**Provided entries**
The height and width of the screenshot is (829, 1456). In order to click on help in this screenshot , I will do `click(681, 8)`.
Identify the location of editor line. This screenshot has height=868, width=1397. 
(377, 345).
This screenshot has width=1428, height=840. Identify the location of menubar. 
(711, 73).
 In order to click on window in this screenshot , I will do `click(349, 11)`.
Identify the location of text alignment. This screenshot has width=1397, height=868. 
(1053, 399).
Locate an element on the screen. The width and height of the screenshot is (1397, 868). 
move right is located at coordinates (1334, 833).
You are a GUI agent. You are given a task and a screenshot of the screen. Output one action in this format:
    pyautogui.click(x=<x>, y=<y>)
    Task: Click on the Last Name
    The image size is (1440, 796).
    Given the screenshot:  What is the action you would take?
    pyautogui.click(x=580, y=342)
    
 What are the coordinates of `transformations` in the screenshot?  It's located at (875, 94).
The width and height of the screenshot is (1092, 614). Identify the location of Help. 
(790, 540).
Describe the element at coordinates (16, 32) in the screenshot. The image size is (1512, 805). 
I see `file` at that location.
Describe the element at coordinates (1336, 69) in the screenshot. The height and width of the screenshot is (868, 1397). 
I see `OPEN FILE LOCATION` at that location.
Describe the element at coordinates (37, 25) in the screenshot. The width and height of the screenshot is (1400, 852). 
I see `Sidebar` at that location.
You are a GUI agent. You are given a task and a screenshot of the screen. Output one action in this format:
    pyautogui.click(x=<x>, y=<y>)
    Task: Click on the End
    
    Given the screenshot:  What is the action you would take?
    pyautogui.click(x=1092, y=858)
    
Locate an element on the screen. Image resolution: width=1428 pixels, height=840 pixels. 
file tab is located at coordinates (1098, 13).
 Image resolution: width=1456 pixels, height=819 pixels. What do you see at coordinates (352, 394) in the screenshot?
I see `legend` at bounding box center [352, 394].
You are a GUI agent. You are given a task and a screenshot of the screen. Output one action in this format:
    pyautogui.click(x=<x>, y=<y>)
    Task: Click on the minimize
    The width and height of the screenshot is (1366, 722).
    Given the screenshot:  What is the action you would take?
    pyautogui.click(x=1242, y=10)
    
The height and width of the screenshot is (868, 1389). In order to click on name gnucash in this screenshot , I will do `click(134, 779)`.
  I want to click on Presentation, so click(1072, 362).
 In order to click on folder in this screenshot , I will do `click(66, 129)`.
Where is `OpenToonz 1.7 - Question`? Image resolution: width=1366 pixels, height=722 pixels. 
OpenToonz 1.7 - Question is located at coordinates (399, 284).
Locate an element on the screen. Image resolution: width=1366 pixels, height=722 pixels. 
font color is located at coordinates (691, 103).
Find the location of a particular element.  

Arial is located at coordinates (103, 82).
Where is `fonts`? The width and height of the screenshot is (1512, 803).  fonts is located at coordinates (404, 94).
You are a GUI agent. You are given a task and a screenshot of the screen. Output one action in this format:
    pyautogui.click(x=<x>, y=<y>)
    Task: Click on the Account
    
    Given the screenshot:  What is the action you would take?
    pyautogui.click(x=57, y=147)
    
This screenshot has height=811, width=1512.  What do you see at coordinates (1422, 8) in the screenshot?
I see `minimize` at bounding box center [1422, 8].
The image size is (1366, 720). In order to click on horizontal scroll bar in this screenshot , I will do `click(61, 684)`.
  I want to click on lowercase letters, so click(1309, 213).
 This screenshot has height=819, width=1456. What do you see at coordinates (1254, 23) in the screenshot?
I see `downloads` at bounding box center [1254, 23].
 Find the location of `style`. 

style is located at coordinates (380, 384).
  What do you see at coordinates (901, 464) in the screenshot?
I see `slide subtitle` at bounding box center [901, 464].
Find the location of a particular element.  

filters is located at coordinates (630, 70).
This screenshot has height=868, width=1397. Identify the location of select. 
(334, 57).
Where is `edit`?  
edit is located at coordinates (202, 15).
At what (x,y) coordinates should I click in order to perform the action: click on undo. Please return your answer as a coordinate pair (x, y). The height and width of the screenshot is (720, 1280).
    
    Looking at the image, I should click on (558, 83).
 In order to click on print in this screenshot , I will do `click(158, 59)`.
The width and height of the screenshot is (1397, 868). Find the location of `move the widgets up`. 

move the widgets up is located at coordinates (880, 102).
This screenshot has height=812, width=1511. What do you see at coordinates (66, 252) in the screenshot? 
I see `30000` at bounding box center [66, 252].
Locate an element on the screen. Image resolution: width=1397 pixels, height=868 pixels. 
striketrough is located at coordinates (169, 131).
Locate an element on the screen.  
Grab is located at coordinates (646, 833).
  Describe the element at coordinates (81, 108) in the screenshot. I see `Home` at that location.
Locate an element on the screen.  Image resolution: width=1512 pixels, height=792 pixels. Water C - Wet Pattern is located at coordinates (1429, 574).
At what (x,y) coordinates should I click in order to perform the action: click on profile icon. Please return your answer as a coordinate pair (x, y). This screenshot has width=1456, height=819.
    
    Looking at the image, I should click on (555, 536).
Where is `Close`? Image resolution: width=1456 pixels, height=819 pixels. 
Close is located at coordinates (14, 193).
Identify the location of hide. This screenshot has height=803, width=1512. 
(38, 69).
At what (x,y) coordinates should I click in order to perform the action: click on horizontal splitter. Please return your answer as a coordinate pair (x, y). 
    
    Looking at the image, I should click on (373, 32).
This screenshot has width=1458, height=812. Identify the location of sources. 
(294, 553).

**Goal of the exercise**
Rewrite all of the items above, replacing "Identify the location of" with "Find the position of" and leaving everything else unchanged.

**The answer**
The height and width of the screenshot is (829, 1456). In order to click on help in this screenshot , I will do `click(681, 8)`.
Find the position of editor line. This screenshot has height=868, width=1397. 
(377, 345).
This screenshot has width=1428, height=840. Find the position of menubar. 
(711, 73).
 In order to click on window in this screenshot , I will do `click(349, 11)`.
Find the position of text alignment. This screenshot has width=1397, height=868. 
(1053, 399).
Locate an element on the screen. The width and height of the screenshot is (1397, 868). 
move right is located at coordinates (1334, 833).
You are a GUI agent. You are given a task and a screenshot of the screen. Output one action in this format:
    pyautogui.click(x=<x>, y=<y>)
    Task: Click on the Last Name
    The image size is (1440, 796).
    Given the screenshot:  What is the action you would take?
    pyautogui.click(x=580, y=342)
    
 What are the coordinates of `transformations` in the screenshot?  It's located at (875, 94).
The width and height of the screenshot is (1092, 614). Find the position of Help. 
(790, 540).
Describe the element at coordinates (16, 32) in the screenshot. The image size is (1512, 805). 
I see `file` at that location.
Describe the element at coordinates (1336, 69) in the screenshot. The height and width of the screenshot is (868, 1397). 
I see `OPEN FILE LOCATION` at that location.
Describe the element at coordinates (37, 25) in the screenshot. The width and height of the screenshot is (1400, 852). 
I see `Sidebar` at that location.
You are a GUI agent. You are given a task and a screenshot of the screen. Output one action in this format:
    pyautogui.click(x=<x>, y=<y>)
    Task: Click on the End
    
    Given the screenshot:  What is the action you would take?
    pyautogui.click(x=1092, y=858)
    
Locate an element on the screen. Image resolution: width=1428 pixels, height=840 pixels. 
file tab is located at coordinates (1098, 13).
 Image resolution: width=1456 pixels, height=819 pixels. What do you see at coordinates (352, 394) in the screenshot?
I see `legend` at bounding box center [352, 394].
You are a GUI agent. You are given a task and a screenshot of the screen. Output one action in this format:
    pyautogui.click(x=<x>, y=<y>)
    Task: Click on the minimize
    The width and height of the screenshot is (1366, 722).
    Given the screenshot:  What is the action you would take?
    pyautogui.click(x=1242, y=10)
    
The height and width of the screenshot is (868, 1389). In order to click on name gnucash in this screenshot , I will do `click(134, 779)`.
  I want to click on Presentation, so click(1072, 362).
 In order to click on folder in this screenshot , I will do `click(66, 129)`.
Where is `OpenToonz 1.7 - Question`? Image resolution: width=1366 pixels, height=722 pixels. 
OpenToonz 1.7 - Question is located at coordinates (399, 284).
Locate an element on the screen. Image resolution: width=1366 pixels, height=722 pixels. 
font color is located at coordinates (691, 103).
Find the location of a particular element.  

Arial is located at coordinates (103, 82).
Where is `fonts`? The width and height of the screenshot is (1512, 803).  fonts is located at coordinates (404, 94).
You are a GUI agent. You are given a task and a screenshot of the screen. Output one action in this format:
    pyautogui.click(x=<x>, y=<y>)
    Task: Click on the Account
    
    Given the screenshot:  What is the action you would take?
    pyautogui.click(x=57, y=147)
    
This screenshot has height=811, width=1512.  What do you see at coordinates (1422, 8) in the screenshot?
I see `minimize` at bounding box center [1422, 8].
The image size is (1366, 720). In order to click on horizontal scroll bar in this screenshot , I will do `click(61, 684)`.
  I want to click on lowercase letters, so click(1309, 213).
 This screenshot has height=819, width=1456. What do you see at coordinates (1254, 23) in the screenshot?
I see `downloads` at bounding box center [1254, 23].
 Find the location of `style`. 

style is located at coordinates (380, 384).
  What do you see at coordinates (901, 464) in the screenshot?
I see `slide subtitle` at bounding box center [901, 464].
Find the location of a particular element.  

filters is located at coordinates (630, 70).
This screenshot has height=868, width=1397. Find the position of select. 
(334, 57).
Where is `edit`?  
edit is located at coordinates (202, 15).
At what (x,y) coordinates should I click in order to perform the action: click on undo. Please return your answer as a coordinate pair (x, y). The height and width of the screenshot is (720, 1280).
    
    Looking at the image, I should click on (558, 83).
 In order to click on print in this screenshot , I will do `click(158, 59)`.
The width and height of the screenshot is (1397, 868). Find the location of `move the widgets up`. 

move the widgets up is located at coordinates (880, 102).
This screenshot has height=812, width=1511. What do you see at coordinates (66, 252) in the screenshot? 
I see `30000` at bounding box center [66, 252].
Locate an element on the screen. Image resolution: width=1397 pixels, height=868 pixels. 
striketrough is located at coordinates (169, 131).
Locate an element on the screen.  
Grab is located at coordinates (646, 833).
  Describe the element at coordinates (81, 108) in the screenshot. I see `Home` at that location.
Locate an element on the screen.  Image resolution: width=1512 pixels, height=792 pixels. Water C - Wet Pattern is located at coordinates (1429, 574).
At what (x,y) coordinates should I click in order to perform the action: click on profile icon. Please return your answer as a coordinate pair (x, y). This screenshot has width=1456, height=819.
    
    Looking at the image, I should click on (555, 536).
Where is `Close`? Image resolution: width=1456 pixels, height=819 pixels. 
Close is located at coordinates (14, 193).
Find the position of hide. This screenshot has height=803, width=1512. 
(38, 69).
At what (x,y) coordinates should I click in order to perform the action: click on horizontal splitter. Please return your answer as a coordinate pair (x, y). 
    
    Looking at the image, I should click on (373, 32).
This screenshot has width=1458, height=812. Find the position of sources. 
(294, 553).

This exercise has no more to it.